Synth-DIY Yahoo! Groups Archives

Thread

Questions about greylist.db file...

2005-10-26 by Ogogon !!!

Questions about greylist.db file:

1. Why in a file greylist.db the text  list, instead of dbm-hash is used?
At me in it more than two hundred thousand records. At such quantity of 
dbm-structure give appreciable increase in productivity.

2. Why at registration of the incoming letters in greylist.db such 
convenient parameter, how Message-ID is not used?

Ogogon.

Re: [milter-greylist] Questions about greylist.db file...

2005-10-26 by Matt Kettler

Ogogon !!! wrote:
> Questions about greylist.db file:
> 
> 1. Why in a file greylist.db the text  list, instead of dbm-hash is used?
> At me in it more than two hundred thousand records.
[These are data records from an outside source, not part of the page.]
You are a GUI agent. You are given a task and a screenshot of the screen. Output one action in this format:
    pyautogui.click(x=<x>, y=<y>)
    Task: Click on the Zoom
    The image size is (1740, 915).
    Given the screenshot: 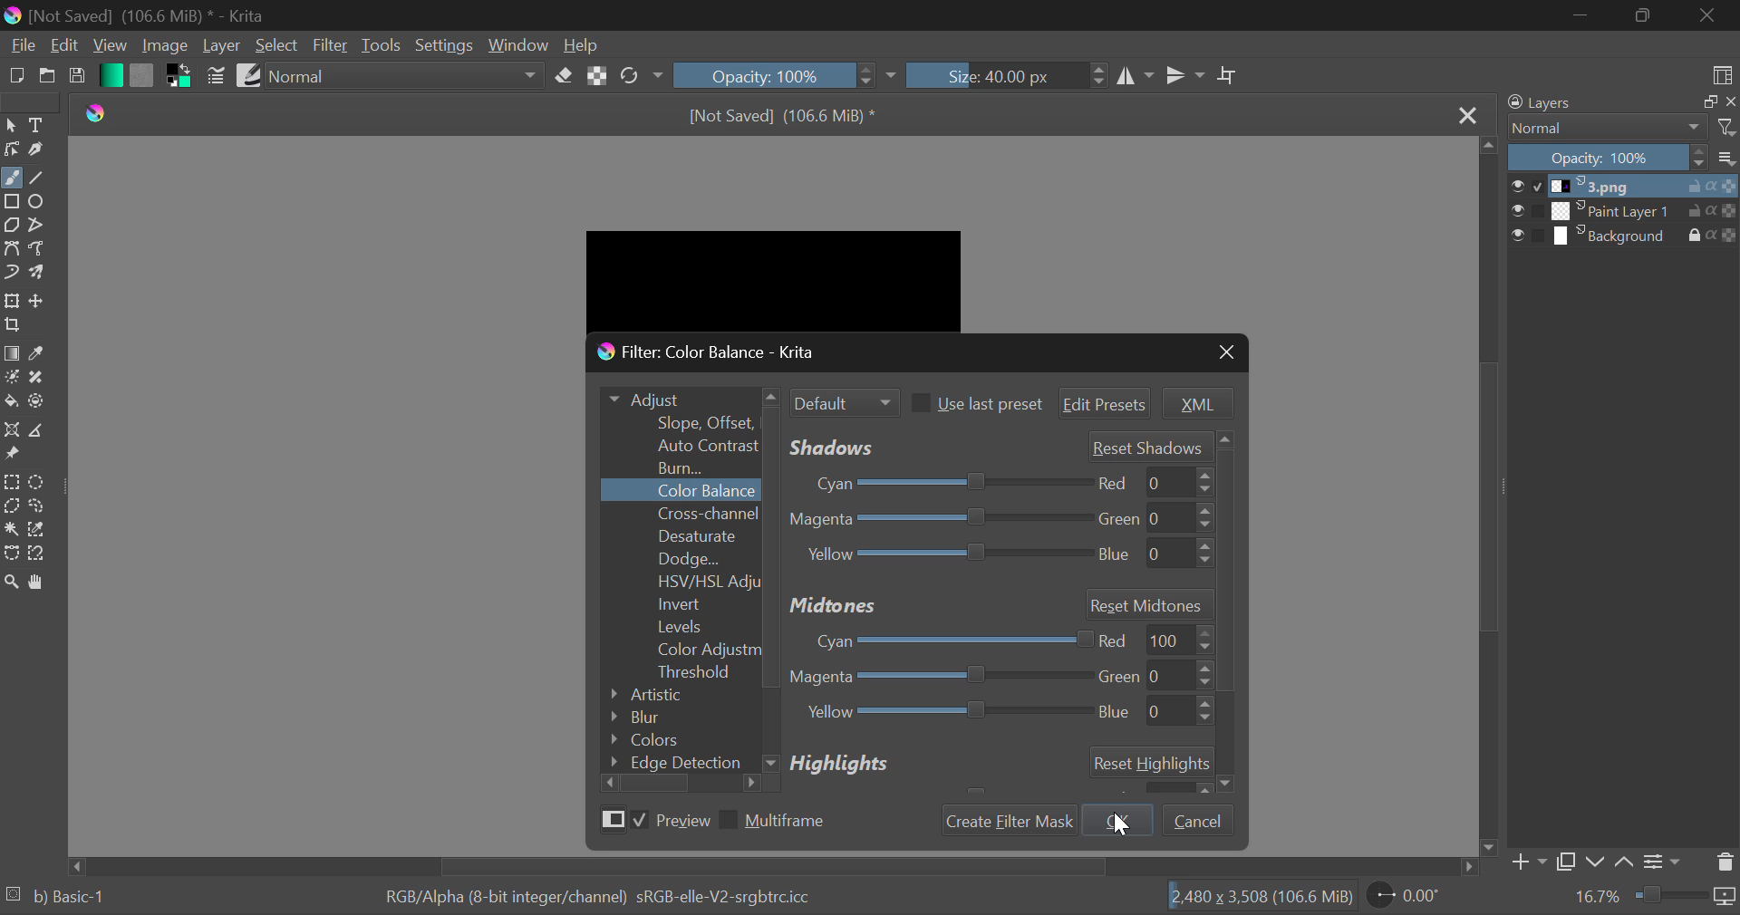 What is the action you would take?
    pyautogui.click(x=12, y=582)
At such quantity of 
> dbm-structure give appreciable increase in productivity.

I can't answer this one.

> 
> 2. Why at registration of the incoming letters in greylist.db such 
> convenient parameter, how Message-ID is not used?

At the time of greylisting, the Message-ID is not known.

You'll only know the message-id after the end of the SMTP DATA phase when the
message has already been transfered.

The only data available at the time of greylisting is:

Remote IP
Remote RDNS (if any)
Remote HELO/EHLO string
envelope from (ie: the MAIL FROM command)
envelope recipient (ie: the RCPT TO command).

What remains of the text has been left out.